• _Task instructions_: Below are the records; pull every line that includes "музыки".

Dataset records:
[Start of section]

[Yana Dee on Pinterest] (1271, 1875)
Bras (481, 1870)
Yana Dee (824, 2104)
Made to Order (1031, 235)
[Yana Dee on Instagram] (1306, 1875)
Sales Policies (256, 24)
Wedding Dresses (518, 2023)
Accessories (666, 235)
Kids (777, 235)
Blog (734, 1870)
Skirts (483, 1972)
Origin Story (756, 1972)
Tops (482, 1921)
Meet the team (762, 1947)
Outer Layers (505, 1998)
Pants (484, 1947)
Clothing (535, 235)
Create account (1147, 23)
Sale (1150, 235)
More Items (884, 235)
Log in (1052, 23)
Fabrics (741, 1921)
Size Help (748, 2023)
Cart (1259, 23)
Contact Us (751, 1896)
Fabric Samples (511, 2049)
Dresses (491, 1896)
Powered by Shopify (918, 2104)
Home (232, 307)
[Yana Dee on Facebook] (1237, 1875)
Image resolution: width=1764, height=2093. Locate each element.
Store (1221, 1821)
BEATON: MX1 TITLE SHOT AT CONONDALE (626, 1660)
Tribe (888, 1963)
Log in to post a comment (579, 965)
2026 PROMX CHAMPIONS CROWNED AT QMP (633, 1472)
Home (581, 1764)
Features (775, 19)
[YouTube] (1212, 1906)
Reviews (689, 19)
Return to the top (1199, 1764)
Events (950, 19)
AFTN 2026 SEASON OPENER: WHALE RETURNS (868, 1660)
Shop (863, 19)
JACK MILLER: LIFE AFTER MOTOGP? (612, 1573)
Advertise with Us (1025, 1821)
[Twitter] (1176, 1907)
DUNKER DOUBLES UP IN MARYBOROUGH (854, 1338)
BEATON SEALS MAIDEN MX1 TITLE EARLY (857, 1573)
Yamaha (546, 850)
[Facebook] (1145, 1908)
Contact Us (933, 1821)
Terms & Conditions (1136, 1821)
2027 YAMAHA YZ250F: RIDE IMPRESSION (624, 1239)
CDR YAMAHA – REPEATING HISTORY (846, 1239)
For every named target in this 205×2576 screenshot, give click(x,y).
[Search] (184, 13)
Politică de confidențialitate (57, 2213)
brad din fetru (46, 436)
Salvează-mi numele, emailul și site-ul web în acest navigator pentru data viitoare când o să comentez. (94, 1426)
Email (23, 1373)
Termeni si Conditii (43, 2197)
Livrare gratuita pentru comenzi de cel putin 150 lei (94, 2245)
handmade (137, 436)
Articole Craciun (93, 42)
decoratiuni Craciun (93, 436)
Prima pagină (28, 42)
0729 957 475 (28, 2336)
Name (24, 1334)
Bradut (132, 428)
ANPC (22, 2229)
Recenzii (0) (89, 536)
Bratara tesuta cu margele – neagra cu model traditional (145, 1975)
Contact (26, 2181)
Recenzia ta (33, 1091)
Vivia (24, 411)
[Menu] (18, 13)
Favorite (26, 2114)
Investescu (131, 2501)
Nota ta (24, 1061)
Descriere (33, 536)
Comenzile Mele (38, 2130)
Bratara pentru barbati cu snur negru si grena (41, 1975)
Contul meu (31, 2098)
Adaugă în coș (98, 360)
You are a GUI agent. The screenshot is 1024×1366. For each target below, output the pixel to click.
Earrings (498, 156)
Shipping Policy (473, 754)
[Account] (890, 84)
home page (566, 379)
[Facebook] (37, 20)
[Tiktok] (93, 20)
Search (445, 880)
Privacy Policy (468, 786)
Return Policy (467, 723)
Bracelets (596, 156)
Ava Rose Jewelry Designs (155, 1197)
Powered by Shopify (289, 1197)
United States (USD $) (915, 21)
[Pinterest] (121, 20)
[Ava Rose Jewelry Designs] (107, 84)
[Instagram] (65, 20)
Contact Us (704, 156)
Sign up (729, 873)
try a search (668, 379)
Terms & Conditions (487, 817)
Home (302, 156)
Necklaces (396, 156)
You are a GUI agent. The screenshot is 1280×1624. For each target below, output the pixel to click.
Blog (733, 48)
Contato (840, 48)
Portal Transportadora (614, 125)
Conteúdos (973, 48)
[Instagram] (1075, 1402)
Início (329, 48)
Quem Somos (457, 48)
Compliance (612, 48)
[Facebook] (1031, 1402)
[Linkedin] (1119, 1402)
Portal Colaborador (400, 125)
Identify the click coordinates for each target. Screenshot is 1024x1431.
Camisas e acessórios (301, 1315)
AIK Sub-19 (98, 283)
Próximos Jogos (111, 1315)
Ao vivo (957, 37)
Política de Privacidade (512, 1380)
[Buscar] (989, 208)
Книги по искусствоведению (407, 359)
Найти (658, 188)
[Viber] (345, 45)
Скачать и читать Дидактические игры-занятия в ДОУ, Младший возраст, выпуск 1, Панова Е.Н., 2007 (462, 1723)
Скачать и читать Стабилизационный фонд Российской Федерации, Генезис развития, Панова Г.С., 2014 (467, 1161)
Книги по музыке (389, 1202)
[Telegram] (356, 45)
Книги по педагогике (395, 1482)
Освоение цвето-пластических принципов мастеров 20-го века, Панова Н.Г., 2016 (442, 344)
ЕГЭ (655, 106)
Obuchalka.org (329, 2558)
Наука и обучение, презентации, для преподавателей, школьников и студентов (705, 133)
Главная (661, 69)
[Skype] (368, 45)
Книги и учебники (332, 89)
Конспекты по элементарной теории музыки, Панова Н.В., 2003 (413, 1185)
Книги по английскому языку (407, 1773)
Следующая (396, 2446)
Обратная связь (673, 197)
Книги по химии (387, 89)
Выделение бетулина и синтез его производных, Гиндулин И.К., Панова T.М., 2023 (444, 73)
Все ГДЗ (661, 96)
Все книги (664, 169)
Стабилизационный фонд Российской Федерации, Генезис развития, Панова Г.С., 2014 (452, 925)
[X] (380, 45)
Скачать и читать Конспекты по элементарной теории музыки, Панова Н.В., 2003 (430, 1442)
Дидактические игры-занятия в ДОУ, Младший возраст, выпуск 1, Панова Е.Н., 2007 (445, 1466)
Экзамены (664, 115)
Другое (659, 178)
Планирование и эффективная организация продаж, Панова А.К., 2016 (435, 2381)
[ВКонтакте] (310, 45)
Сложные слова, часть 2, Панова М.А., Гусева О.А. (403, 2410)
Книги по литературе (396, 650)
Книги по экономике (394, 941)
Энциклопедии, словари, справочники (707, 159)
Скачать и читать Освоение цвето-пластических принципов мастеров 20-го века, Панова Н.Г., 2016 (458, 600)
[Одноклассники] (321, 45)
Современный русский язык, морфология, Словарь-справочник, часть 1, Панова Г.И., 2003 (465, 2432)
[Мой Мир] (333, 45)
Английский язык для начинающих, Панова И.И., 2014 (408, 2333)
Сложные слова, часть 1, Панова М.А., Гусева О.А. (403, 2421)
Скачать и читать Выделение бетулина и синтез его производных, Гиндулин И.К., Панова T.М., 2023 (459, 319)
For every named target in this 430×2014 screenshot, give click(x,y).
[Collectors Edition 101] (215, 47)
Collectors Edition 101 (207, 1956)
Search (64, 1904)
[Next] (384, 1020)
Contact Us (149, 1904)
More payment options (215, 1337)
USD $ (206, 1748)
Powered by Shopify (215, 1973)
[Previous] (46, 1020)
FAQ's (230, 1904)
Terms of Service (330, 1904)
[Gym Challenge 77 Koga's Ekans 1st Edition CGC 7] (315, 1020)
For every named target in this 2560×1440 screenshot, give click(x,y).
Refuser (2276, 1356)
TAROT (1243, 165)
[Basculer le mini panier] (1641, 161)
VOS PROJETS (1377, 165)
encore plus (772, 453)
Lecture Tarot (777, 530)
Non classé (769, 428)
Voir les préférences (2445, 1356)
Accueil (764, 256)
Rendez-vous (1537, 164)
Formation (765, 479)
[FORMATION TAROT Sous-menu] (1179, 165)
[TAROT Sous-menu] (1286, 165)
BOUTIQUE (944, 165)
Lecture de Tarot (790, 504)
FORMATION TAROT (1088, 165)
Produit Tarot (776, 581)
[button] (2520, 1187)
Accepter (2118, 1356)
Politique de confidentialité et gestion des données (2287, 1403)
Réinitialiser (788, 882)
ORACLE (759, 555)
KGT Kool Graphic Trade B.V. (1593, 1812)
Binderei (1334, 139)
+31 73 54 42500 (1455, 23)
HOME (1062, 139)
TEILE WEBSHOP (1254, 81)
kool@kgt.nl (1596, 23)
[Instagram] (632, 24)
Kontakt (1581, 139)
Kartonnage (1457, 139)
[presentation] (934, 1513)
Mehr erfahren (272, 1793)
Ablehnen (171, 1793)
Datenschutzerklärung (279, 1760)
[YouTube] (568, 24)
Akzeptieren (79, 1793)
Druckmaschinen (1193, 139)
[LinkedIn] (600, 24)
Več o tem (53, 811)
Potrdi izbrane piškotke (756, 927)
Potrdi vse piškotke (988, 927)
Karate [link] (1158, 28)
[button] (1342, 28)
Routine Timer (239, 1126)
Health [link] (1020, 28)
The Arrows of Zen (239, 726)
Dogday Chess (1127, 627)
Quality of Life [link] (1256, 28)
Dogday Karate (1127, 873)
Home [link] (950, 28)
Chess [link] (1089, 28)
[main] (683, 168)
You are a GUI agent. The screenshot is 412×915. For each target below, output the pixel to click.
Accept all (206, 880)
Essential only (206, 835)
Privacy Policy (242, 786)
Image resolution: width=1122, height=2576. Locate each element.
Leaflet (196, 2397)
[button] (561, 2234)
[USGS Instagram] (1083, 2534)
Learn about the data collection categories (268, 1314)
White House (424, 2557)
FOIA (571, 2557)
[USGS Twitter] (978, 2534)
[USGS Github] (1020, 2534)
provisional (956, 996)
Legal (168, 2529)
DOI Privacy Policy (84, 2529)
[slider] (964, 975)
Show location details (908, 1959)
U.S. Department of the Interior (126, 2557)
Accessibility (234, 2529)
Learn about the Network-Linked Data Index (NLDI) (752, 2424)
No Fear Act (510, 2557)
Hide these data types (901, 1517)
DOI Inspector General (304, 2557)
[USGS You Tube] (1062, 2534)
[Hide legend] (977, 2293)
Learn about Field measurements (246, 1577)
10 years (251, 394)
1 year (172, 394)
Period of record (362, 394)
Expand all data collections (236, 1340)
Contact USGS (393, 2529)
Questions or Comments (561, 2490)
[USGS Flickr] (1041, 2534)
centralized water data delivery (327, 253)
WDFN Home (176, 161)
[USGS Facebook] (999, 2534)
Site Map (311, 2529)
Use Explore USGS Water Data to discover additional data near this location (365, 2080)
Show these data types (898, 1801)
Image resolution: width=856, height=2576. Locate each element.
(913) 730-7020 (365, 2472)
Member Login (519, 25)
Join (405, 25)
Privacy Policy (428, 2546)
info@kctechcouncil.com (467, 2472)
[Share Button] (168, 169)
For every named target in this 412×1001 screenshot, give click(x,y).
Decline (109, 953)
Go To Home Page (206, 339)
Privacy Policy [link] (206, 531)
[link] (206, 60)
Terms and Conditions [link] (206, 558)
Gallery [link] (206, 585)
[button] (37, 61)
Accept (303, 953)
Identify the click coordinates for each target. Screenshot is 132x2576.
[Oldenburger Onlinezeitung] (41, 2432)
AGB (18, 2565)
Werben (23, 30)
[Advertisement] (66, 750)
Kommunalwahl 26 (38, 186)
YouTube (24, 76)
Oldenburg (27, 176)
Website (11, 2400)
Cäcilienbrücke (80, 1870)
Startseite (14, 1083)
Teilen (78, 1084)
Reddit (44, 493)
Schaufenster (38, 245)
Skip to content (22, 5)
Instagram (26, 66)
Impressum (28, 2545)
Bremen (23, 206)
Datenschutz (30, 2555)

[End of section]

• _Solution to this exercise_:
Конспекты по элементарной теории музыки, Панова Н.В., 2003 (413, 1185)
Скачать и читать Конспекты по элементарной теории музыки, Панова Н.В., 2003 (430, 1442)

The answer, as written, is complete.